A lot of people trying to be healthy switch to diet sodas and drinks that contain artificial sweeteners. Diet sodas have been red-flagged by health experts and dietitians for years now, but people continue to consume them, thinking that they are healthier than sugary drinks. But a new study has highlighted why the diet soda obsession is a mere fad, without any real health benefits. The study conducted among American teens and kids said that those who consumed low-calorie or diet sodas consumed almost 200 calories more per day, as compared to people who just stuck to water for hydration. Additionally, participants who consumed low-calorie or zero-calorie beverages consumed the same amounts of sugar as those who consumed sugar-sweetened drinks and sodas. This study isn't exactly an eye-opener, as health experts have long warned against consumption of these drinks, but will surely force people to re-think the utility of these 'diet' drinks.

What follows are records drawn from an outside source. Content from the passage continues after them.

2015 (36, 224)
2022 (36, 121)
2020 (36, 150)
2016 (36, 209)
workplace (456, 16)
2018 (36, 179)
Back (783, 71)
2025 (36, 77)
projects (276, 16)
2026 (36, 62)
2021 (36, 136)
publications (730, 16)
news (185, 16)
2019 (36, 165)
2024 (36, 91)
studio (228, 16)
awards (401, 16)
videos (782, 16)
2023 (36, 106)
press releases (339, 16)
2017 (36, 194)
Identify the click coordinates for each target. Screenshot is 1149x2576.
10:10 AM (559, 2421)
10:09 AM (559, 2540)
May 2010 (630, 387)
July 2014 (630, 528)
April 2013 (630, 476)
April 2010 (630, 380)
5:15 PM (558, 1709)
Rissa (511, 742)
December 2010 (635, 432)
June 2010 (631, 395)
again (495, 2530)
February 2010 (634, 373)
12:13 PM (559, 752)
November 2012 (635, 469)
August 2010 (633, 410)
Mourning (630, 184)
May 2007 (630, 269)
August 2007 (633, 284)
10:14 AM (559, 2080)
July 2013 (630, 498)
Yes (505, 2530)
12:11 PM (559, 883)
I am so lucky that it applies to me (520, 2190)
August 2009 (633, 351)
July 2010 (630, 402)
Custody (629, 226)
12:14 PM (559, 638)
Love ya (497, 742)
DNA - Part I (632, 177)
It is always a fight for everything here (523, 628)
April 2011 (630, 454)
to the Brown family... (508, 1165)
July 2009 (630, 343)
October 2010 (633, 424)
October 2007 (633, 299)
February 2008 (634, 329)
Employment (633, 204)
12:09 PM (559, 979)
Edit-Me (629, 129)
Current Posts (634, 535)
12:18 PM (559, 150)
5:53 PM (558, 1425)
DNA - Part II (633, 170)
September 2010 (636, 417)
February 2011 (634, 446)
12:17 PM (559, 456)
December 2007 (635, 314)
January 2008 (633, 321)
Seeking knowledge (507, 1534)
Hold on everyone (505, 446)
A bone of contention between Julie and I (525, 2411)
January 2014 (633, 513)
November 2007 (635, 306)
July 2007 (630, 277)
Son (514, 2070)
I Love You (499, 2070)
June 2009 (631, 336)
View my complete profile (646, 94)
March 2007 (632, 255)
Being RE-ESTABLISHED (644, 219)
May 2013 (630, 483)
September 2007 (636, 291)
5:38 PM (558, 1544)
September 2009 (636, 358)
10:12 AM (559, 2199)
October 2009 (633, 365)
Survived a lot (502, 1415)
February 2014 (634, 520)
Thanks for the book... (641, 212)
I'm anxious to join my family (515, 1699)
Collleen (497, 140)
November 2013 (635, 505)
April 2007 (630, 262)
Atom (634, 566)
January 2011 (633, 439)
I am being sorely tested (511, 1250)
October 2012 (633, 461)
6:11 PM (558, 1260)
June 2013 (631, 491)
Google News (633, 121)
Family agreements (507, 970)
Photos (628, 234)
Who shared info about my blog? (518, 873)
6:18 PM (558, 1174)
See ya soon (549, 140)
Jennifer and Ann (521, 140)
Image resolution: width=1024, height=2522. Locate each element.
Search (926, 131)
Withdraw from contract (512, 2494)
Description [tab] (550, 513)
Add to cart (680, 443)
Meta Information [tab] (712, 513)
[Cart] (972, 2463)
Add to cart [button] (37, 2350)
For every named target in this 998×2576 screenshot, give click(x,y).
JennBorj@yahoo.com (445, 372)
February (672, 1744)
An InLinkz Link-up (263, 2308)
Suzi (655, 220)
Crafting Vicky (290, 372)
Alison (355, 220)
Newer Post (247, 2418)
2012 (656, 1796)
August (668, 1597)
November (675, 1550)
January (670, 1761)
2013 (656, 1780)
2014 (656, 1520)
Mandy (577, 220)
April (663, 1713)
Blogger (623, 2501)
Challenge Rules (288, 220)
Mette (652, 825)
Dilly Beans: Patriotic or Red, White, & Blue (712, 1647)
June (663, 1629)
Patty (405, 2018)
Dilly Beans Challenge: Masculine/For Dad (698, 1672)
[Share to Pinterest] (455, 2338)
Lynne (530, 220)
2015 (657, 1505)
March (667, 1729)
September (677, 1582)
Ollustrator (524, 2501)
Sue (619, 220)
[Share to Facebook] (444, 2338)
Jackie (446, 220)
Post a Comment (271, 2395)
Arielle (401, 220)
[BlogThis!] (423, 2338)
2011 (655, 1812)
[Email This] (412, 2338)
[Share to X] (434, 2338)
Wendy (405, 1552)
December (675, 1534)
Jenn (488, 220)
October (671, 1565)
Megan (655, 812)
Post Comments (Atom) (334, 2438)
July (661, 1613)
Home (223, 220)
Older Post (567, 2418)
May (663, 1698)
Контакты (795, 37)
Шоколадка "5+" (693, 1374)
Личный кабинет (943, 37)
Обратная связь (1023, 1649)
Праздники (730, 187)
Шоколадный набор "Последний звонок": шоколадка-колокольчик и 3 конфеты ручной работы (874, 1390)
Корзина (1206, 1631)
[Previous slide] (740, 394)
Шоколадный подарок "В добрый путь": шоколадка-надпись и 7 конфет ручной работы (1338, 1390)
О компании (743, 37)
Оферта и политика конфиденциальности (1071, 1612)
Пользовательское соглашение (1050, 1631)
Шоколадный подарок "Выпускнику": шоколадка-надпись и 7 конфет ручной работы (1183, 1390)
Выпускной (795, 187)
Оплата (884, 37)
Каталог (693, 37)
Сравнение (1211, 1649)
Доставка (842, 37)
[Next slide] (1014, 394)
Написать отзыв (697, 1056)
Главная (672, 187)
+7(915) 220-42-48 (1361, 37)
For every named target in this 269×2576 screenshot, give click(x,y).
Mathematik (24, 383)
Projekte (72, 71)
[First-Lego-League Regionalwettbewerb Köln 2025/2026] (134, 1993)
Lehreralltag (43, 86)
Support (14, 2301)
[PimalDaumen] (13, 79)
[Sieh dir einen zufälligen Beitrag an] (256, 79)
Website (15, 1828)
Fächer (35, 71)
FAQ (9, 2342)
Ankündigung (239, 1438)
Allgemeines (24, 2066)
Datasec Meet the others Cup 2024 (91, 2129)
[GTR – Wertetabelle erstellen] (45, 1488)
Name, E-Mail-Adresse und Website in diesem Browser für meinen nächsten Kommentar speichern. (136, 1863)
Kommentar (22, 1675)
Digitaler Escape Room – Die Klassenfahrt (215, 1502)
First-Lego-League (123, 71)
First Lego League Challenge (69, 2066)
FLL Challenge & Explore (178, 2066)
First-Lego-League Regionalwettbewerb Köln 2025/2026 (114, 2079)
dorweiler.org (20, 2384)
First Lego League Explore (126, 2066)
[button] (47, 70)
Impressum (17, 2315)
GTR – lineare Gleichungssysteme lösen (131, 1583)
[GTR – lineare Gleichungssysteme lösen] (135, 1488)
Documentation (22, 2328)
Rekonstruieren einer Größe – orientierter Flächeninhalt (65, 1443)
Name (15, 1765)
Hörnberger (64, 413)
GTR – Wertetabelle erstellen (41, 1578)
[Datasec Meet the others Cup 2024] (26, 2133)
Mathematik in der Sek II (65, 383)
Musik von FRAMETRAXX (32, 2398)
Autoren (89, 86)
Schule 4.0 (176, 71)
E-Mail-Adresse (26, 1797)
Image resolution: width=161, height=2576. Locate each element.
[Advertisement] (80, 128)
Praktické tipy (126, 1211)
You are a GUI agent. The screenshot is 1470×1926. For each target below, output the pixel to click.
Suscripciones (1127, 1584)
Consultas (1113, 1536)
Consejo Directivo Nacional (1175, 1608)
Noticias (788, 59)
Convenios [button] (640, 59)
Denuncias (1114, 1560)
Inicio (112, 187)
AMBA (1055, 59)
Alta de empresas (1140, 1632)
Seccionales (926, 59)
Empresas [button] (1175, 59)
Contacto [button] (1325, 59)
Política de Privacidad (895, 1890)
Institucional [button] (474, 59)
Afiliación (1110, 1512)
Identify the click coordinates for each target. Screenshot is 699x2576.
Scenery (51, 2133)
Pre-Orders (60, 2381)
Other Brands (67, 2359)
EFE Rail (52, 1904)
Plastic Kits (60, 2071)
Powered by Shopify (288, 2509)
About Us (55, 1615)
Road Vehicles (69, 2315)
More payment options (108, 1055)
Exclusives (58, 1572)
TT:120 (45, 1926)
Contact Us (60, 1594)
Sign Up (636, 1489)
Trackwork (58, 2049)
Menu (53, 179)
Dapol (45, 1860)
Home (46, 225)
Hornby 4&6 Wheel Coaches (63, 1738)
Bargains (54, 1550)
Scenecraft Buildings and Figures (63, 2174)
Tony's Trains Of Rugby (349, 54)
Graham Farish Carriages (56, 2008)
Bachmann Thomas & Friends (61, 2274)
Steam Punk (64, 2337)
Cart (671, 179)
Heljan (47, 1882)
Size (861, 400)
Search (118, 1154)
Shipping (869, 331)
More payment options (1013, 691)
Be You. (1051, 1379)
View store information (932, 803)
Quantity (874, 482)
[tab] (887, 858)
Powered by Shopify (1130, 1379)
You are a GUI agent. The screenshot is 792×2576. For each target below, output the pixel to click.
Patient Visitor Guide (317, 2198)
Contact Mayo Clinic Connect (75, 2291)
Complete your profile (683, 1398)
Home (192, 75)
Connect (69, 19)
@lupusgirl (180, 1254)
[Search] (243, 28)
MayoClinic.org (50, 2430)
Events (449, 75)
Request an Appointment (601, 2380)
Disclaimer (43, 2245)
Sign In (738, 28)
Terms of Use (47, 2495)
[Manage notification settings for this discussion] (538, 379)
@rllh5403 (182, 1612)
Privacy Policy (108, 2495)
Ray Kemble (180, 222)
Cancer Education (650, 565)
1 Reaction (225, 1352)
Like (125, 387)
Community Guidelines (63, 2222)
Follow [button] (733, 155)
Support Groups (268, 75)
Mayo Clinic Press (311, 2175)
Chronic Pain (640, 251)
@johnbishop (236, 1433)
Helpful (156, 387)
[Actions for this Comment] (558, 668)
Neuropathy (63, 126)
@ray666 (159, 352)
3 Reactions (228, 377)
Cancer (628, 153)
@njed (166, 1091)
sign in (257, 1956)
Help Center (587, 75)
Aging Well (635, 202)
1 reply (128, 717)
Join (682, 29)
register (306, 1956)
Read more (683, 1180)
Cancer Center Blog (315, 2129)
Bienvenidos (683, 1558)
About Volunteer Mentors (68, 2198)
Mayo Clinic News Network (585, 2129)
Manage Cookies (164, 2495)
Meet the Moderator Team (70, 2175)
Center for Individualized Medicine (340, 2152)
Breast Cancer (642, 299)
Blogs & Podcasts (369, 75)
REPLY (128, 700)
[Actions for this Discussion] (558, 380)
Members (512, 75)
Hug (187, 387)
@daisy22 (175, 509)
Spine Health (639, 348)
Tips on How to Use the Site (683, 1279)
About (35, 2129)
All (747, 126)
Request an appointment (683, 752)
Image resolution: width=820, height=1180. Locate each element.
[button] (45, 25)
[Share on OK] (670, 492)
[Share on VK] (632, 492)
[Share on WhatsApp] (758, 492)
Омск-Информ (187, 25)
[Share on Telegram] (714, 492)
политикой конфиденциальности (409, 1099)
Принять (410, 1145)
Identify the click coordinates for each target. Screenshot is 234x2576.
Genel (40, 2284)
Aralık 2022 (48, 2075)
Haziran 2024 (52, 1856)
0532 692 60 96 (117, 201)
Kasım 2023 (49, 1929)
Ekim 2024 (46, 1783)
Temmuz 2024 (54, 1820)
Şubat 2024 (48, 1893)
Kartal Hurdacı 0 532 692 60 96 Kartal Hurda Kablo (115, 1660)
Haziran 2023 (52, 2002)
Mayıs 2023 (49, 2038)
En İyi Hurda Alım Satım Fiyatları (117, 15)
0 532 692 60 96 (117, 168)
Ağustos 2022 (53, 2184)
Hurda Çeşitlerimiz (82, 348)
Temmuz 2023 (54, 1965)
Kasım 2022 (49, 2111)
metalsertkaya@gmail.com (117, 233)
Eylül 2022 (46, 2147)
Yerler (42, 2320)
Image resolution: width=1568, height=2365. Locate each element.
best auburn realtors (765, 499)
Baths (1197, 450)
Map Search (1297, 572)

The study titled, "Consumption of low-calorie sweetened beverages is associated with higher total energy and sugar intake among children" was published in the journal Pediatric Obesity. The study was conducted by scientists at the George Washington University's Milken Institute School of Public Health and it looked at data of 7026 children enrolled in the National Health and Nutrition Examination Survey 2011 to 2016. The participants reported everything that they ate and drank over a 24-hour period and the researchers zeroed in on reported consumption of sweetened beverages, especially those with low-calorie sweeteners and those with sugar. Among the key findings of the study was the observation that kids who drank low-calorie sweetened beverages also ingested more added sugars from other foods and drinks, as compared to those who drank water.
A report published on the University website elaborated on the findings of the study saying, "After adjusting for body weight, consumption of low-calorie sweetened beverages, sugary beverages and combined consumption of both was associated with 196, 312 and 450 higher total calorie intake compared to youth who consumed predominantly water." Additionally, researchers noted that in the sample size, the highest calorie intake was reported among teens and kids who either consumed low calorie sweetened beverages or sugary beverages.